Le méthanier, identifié comme le Pioneer, aurait transmis des coordonnées GPS erronées pour masquer son emplacement réel. Cette pratique de « spoofing » est courante parmi les navires impliqués dans des activités illicites pour échapper à la détection. L’utilisation de fausses coordonnées peut permettre aux navires de transporter des cargaisons illégales sans être repérés.
Le Pioneer aurait été chargé de GNL lors de son passage au port d’Arctic LNG 2, avec une escale compatible avec le temps nécessaire pour un chargement complet. Les données AIS du navire ont révélé un voyage ultérieur vers le sud, contournant les côtes européennes et se dirigeant vers la Méditerranée. Cependant, la destination exacte de la cargaison reste inconnue, mais des soupçons se portent sur des pays comme l’Inde ou la Chine, moins exposés aux sanctions américaines.
La mise en place d’une « flotte fantôme » pour le transport de GNL est une opération complexe en raison des risques associés au transport de gaz liquéfié. Les méthaniers ne peuvent accoster que dans des ports équipés de terminaux spécialisés, limitant les possibilités de transferts en mer pour brouiller les pistes. De plus, les méthaniers sont plus faciles à suivre que les pétroliers en raison de leur nombre limité et de leurs itinéraires spécifiques.
Le cas du Pioneer n’est pas isolé, avec l’apparition d’autres méthaniers suspects au port d’Arctic LNG 2. L’Asya Energy et l’Everest Energy ont également été repérés, gérés par la même entreprise que le Pioneer.

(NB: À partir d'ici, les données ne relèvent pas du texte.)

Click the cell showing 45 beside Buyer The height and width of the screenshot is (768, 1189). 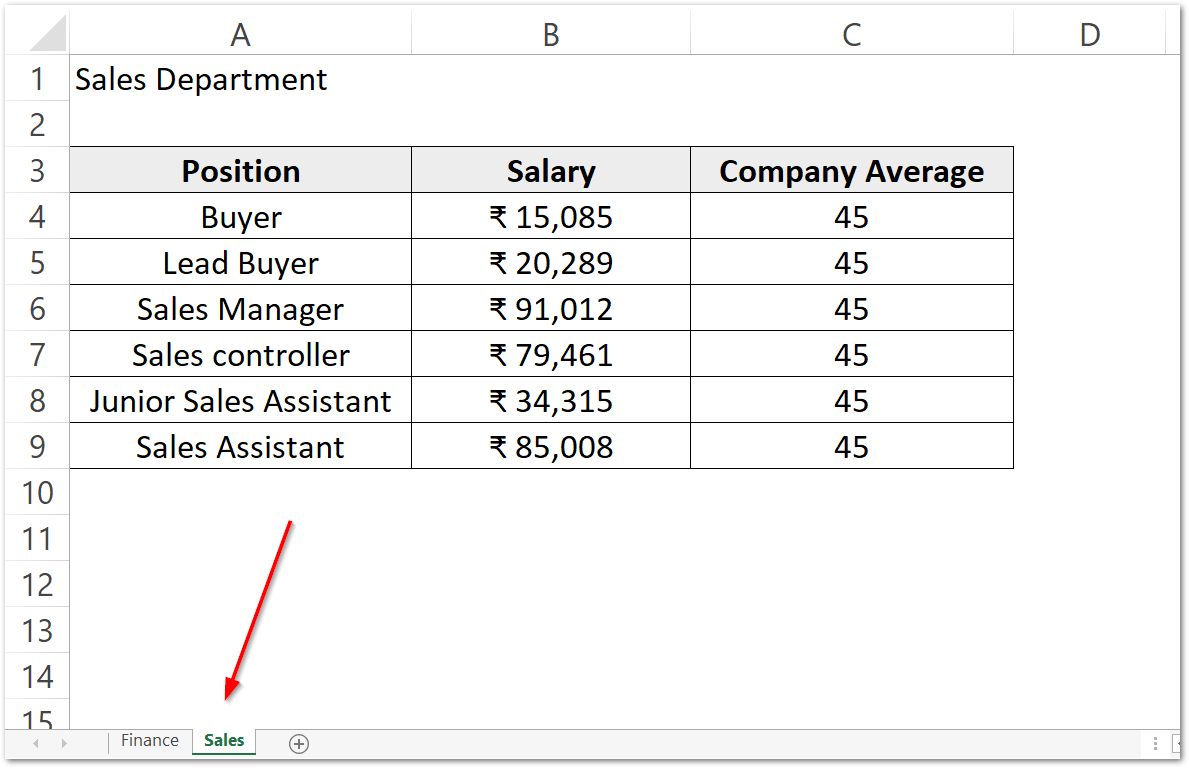pos(851,215)
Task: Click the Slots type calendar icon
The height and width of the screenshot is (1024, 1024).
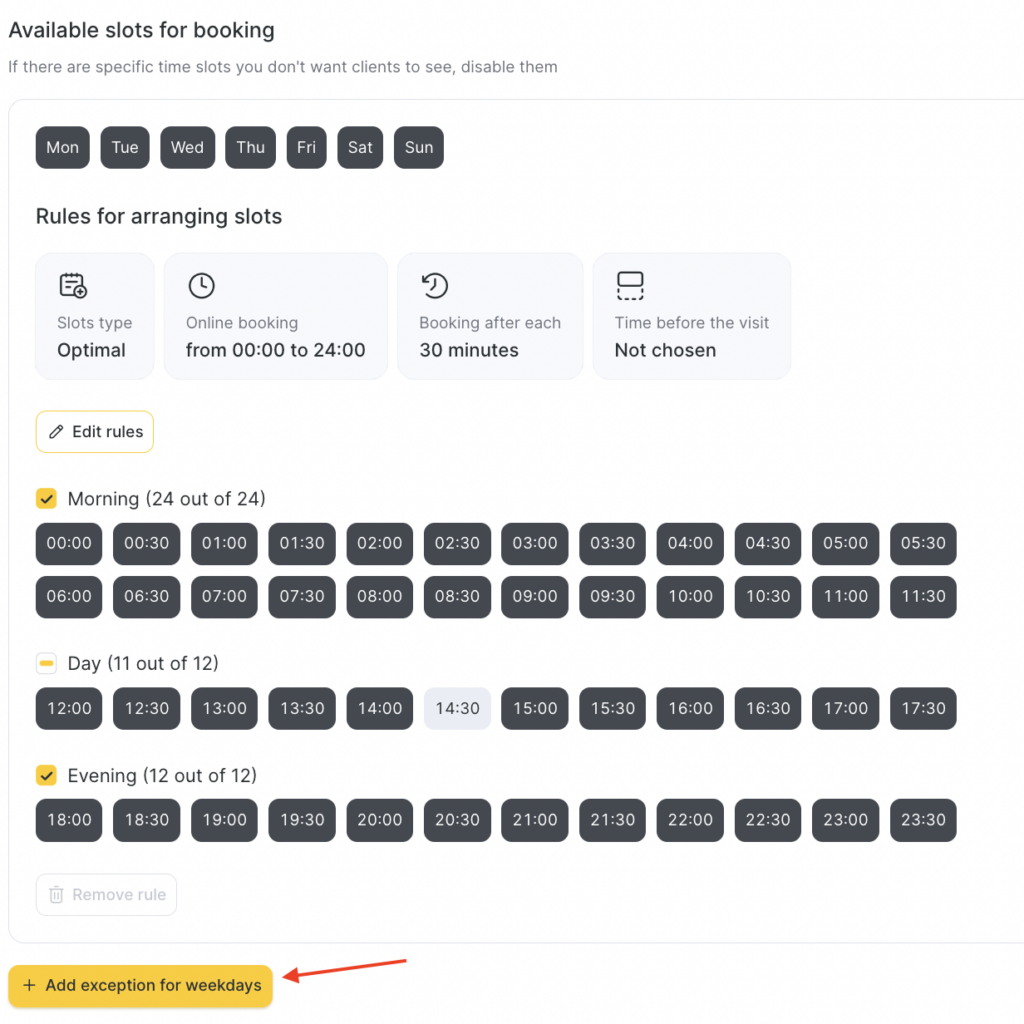Action: [x=73, y=285]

Leurs mouvements ont été similaires, avec des signaux AIS manipulés pour cacher leurs activités. La suspicion de « flotte fantôme » se renforce avec l’implication de sociétés basées à Dubaï et l’utilisation de pavillons de complaisance pour dissimuler la véritable propriété des navires.
La Russie est soupçonnée d’être derrière ces opérations visant à contourner les sanctions américaines et à relancer le projet Arctic LNG 2. Des sociétés opaques établies dans des juridictions peu transparentes sont utilisées pour enregistrer les navires et dissimuler les véritables propriétaires. Cette stratégie permettrait à la Russie de commercer avec des partenaires moins soumis aux pressions américaines et de contourner les restrictions imposées par les sanctions.
En réponse à ces activités suspectes, les États-Unis ont sanctionné les navires impliqués, ainsi que les entreprises responsables de leur gestion. L’objectif est de dissuader la Russie de poursuivre ces pratiques et de renforcer les contrôles sur le transport de GNL en Arctique. La coopération internationale est nécessaire pour empêcher l’exploitation de « flottes fantômes » et garantir la transparence dans le commerce de matières premières.